18. The system of claim 17, wherein the at least one computer processor is further configured to execute the instructions for causing the system to perform the operations comprising:
retrieving at least a second new retrieved data from a second new data source identified by the second new data source token by the document retriever; and
generating a second response segment corresponding to the prompt based on at least the second new retrieved data by the response foundation model.

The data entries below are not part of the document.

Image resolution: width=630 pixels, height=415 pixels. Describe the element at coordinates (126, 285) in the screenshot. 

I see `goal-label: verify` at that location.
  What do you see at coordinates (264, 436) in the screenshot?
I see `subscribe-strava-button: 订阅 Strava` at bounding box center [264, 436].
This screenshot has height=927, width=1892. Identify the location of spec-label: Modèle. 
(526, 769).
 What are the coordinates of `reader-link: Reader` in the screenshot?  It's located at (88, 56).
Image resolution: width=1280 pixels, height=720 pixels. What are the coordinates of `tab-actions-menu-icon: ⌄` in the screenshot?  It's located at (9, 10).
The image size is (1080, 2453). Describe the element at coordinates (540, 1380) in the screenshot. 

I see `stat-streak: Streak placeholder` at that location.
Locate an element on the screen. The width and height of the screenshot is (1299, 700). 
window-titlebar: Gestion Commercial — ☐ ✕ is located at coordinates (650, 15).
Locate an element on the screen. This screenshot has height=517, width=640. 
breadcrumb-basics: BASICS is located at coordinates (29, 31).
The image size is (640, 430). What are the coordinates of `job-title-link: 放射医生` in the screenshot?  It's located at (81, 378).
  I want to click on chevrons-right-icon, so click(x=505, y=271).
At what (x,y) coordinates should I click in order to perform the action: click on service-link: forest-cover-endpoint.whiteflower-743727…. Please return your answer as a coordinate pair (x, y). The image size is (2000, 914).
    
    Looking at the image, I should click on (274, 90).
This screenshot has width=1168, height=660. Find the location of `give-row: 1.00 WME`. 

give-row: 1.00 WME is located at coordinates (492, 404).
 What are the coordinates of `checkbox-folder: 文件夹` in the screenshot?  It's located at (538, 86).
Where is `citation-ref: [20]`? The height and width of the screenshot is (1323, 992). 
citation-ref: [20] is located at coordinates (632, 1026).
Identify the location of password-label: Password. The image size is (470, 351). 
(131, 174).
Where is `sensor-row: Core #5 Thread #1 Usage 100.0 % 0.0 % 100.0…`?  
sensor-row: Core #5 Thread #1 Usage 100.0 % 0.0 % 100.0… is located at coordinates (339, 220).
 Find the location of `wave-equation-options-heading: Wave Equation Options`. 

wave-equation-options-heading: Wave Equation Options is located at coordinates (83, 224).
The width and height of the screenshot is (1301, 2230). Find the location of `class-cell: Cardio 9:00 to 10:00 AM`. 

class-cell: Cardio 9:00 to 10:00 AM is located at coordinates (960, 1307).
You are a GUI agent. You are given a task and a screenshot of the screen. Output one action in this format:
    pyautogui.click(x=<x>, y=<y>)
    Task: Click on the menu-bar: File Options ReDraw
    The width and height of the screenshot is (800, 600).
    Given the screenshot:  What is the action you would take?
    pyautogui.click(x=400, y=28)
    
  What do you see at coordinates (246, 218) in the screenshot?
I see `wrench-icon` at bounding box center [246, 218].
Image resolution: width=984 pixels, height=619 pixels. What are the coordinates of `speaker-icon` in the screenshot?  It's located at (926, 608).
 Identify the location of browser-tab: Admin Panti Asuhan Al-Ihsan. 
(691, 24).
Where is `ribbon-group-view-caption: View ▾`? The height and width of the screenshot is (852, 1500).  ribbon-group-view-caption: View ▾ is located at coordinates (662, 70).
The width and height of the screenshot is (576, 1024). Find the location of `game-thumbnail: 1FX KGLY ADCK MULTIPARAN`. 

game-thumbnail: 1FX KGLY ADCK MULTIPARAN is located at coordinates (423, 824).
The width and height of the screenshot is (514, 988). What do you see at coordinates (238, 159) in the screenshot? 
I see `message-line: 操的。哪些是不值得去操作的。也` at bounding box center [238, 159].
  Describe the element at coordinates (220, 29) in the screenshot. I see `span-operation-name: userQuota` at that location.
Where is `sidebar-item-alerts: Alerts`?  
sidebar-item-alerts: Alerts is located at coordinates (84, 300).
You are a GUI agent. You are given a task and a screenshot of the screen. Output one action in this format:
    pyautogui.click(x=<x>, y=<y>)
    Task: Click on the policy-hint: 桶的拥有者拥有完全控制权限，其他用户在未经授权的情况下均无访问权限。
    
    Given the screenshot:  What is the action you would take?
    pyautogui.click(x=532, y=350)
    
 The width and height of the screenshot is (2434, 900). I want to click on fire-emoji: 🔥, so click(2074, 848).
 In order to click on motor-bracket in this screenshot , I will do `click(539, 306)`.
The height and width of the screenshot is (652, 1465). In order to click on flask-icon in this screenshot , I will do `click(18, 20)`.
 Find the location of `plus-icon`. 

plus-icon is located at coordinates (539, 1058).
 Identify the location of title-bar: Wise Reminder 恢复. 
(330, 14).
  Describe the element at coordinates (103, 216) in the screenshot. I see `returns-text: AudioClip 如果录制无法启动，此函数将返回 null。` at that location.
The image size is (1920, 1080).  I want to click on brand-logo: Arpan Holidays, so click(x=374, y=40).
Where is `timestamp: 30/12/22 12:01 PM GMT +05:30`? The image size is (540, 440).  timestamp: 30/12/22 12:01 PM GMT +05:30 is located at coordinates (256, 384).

19. The system of claim 18, wherein the at least one computer processor is further configured to execute the instructions for causing the system to perform the operations comprising:
generating a final response including at least the first response segment and the second response segment, based on a first utility of the first response segment and a second utility of the second response segment; and
transmitting the final response to an enterprise application by the response generator.
20. The system of claim 17, wherein the at least one computer processor is further configured to execute the instructions for causing the system to perform the operations comprising:
responsive to a determination precluding the additional retrieval, transmitting a final response obtained by combining previous response segments to an enterprise application by the response generator.